##### Passage #####

You learn many lessons with age, and you don't learn a lot, too. You give advice when it's not wanted, share your opinion when it wasn't asked for, and you sing along with songs that are interwoven throughout your memory even when people wish you wouldn't. Grief and gratitude share equal space in that memory. 

I am blessed. I hope you are, too. Have a good week. Be nice to somebody. 



Thursday, November 26, 2020

WE GATHER TOGETHER...


I hope you're having the happiest of Thanksgiving Days, even though it may be a different one. I'm so grateful--I know, I use that word a lot; I could overuse worse ones, right?--for the responses you've given for these past two posts. While your turkey or ham is in the oven, here are the rest of the answers I received when I put out the call for help. 

Thanks also to the people who said such kind things to and about me. I'm embarrassed and humbled by them, but they made me so happy. 

Carla Murtha I am grateful that Raymond Scholz just turned 100 years old.


Kari Lemor Thank you to my wonderful husband for supporting me when I wanted to retire early from teaching and start writing full time.

Marsha Lee Kastelic Music, books, safe home, health, food, family, friends, sharing, giving and so many other things in life. Hope! Faith!

##### Input data #####

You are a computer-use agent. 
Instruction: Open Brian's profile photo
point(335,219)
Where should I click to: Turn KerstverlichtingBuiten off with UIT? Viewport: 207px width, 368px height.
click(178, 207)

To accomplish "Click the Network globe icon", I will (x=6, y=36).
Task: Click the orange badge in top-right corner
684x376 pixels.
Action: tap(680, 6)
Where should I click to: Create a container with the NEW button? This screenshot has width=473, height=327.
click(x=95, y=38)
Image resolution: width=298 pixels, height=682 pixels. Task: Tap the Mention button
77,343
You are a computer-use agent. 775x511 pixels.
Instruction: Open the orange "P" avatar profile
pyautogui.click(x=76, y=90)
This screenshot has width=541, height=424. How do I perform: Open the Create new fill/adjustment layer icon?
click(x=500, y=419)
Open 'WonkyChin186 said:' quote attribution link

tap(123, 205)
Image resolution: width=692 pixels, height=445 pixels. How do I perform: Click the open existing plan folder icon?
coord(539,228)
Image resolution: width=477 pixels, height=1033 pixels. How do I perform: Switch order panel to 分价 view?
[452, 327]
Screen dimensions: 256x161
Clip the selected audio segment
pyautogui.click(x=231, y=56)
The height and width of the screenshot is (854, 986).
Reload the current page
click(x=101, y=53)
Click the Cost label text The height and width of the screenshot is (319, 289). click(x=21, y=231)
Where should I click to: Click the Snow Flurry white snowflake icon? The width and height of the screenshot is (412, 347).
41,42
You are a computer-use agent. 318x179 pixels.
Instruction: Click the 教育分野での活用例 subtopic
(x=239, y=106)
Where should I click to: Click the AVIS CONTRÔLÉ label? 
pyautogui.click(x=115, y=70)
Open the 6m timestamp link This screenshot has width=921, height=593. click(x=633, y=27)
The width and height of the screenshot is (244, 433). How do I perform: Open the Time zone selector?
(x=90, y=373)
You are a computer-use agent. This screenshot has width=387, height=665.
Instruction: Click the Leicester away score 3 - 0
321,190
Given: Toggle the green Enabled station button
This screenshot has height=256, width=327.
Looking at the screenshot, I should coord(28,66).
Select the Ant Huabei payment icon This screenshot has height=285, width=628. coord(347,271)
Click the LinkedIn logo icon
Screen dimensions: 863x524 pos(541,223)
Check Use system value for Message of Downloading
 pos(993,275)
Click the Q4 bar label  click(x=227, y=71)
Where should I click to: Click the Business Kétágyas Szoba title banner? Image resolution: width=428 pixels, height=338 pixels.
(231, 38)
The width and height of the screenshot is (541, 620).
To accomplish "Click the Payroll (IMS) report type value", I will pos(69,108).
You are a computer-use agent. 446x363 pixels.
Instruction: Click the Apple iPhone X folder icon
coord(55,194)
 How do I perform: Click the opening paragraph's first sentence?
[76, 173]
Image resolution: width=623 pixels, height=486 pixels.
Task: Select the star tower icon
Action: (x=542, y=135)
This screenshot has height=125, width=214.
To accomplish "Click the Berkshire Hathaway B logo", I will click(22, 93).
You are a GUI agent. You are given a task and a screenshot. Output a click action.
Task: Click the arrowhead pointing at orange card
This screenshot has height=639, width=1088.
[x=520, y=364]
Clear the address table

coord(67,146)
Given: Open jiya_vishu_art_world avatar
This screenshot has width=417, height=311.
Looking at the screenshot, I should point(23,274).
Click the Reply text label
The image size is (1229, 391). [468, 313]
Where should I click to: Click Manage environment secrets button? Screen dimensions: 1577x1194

#####

• _Task set_
1: Return the section of the Thanksgiving post starting at "I am blessed." and ending at "100 years old.", copied word for word.
2: Resume the Thanksgiving post right after its final sentence.

• _Answers to the exercises_
1:
I am blessed. I hope you are, too. Have a good week. Be nice to somebody. 



Thursday, November 26, 2020

WE GATHER TOGETHER...


I hope you're having the happiest of Thanksgiving Days, even though it may be a different one. I'm so grateful--I know, I use that word a lot; I could overuse worse ones, right?--for the responses you've given for these past two posts. While your turkey or ham is in the oven, here are the rest of the answers I received when I put out the call for help. 

Thanks also to the people who said such kind things to and about me. I'm embarrassed and humbled by them, but they made me so happy. 

Carla Murtha I am grateful that Raymond Scholz just turned 100 years old.

2:
Stanley Correll Thanks to all the heath care workers. This will certainly be a different Thanksgiving.


Joyce Thomas I'm thankful for the 68-degree weather in the middle of November.

Letty Roe McKee I am thankful for my sister, She has always been here for me!

Pam Ege A message of thankfulness to all the blessings that are blessings to me, and all the blessings that belong elsewhere.

Thank you to my uncle, his sacrifice as a soldier, and the strength that brought him home, and added so many blessings to my childhood memories. 

And bless you Liz, for all you are, your talent, and your voice and view of the world. That is a blessing to all who you know, and beyond. 

Shannon Lou I am thankful to my husband Rich who carries all my worries and fears on his shoulders.

Wynne Burrell There are so many things I am thankful for; mostly, my husband Bud. I'm so glad my mama taught me to make her and my Nanny's corn bread dressing and Nanny taught my mom. Nanny was my daddy's mother. Funny how wives usually learn to cook from their mothers-in-law. Just coz they love their husbands. (Note: Duane's still waiting for me to cook as well as his mother did. It's not happening. I still miss her.)

Clara Miller I am ever so thankful for my loving parents, Fred and Ethel Wouster. They have always been loving, caring, nurturing parents. The best a child could ask for. Without them in my life I would have been lost.

I am thankful for my sisters and brother who are at this time if our lives banding together to assist our parents in their later years to make them comfortable and safe.

Linda Sanders Prather Thankful for my daughter Amy Gipson for being there for me and running me everywhere!

Rebecca Mungle Family and friends, near and far...

Joann Runkle I am thankful for family and friends as we stick together through all our struggles and challenges of 2020 with our chins up, shoulders back sparking eyes and smiles under our masks!!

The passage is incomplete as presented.